Of the entries below, return only those lines from the line with "View Organizer Website (119, 706)" to the line with "회원가입 (512, 42)", exactly, both included.

(Stored data)
++++
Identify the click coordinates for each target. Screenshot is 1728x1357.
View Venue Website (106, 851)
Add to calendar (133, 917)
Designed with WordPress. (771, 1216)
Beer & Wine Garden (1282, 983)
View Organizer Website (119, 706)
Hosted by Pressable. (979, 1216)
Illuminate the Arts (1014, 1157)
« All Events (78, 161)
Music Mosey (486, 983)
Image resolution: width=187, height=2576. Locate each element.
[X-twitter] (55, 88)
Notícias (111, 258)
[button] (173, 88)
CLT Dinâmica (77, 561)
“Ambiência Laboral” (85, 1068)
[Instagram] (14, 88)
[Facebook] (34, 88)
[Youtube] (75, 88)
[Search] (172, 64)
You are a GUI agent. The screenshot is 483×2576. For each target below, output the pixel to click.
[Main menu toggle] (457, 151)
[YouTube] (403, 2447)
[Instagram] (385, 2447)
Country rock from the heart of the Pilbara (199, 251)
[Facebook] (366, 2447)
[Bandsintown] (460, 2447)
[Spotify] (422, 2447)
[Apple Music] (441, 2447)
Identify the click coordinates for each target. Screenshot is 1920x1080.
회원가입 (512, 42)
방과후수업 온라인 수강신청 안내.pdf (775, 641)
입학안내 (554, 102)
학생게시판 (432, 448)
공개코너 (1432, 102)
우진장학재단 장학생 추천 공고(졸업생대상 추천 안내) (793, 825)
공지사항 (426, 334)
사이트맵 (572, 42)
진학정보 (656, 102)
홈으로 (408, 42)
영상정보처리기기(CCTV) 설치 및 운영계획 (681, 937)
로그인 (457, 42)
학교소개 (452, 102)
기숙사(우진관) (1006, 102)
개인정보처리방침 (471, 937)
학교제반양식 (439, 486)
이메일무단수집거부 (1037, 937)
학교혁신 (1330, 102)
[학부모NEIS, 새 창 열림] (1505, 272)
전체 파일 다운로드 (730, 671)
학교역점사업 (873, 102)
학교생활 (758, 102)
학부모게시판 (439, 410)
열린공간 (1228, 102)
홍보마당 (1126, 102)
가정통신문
++++
Exercise response
View Organizer Website (119, 706)
Hosted by Pressable. (979, 1216)
Illuminate the Arts (1014, 1157)
« All Events (78, 161)
Music Mosey (486, 983)
Image resolution: width=187, height=2576. Locate each element.
[X-twitter] (55, 88)
Notícias (111, 258)
[button] (173, 88)
CLT Dinâmica (77, 561)
“Ambiência Laboral” (85, 1068)
[Instagram] (14, 88)
[Facebook] (34, 88)
[Youtube] (75, 88)
[Search] (172, 64)
You are a GUI agent. The screenshot is 483×2576. For each target below, output the pixel to click.
[Main menu toggle] (457, 151)
[YouTube] (403, 2447)
[Instagram] (385, 2447)
Country rock from the heart of the Pilbara (199, 251)
[Facebook] (366, 2447)
[Bandsintown] (460, 2447)
[Spotify] (422, 2447)
[Apple Music] (441, 2447)
Identify the click coordinates for each target. Screenshot is 1920x1080.
회원가입 (512, 42)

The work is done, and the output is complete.